Driving interactions efficiently in a composite few-body system
Alan Kahan, Thom\'as Fogarty, Jing Li, Thomas Busch

TL;DR
This paper explores efficient control of a three-boson system by modulating interactions, employing shortcuts to adiabaticity to minimize excitations and achieve targeted eigenstates.
Contribution
It introduces optimized interaction modulation protocols for few-body bosonic systems, including complex dynamics in unbalanced subsystems and methods to suppress excitations.
Findings
Successful control of interaction-driven state transitions.
Identification of complex dynamics due to symmetry breaking.
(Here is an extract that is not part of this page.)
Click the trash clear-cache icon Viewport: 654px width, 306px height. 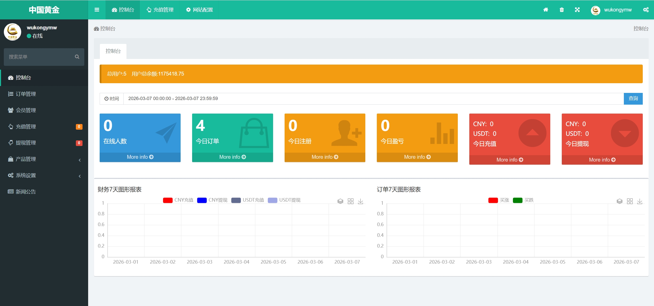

Effective use of shortcuts to adiabaticity to minimize excitations.
Abstract
We study how to efficiently control an interacting few-body system consisting of three harmonically trapped bosons. Specifically we investigate the process of modulating the interparticle interactions to drive an initially non-interacting state to a strongly interacting one, which is an eigenstate of a chosen Hamiltonian. We also show that for unbalanced subsystems, where one can individually control the different inter- and intra-species interactions, complex dynamics originates when the symmetry of the ground state is broken by phase separation. However, as driving the dynamics too quickly can result in unwanted excitations of the final state, we optimize the driven processes using shortcuts to adiabaticity, which are designed to reduce these excitations at the end of the interaction ramp ensuring that the target eigenstate is reached.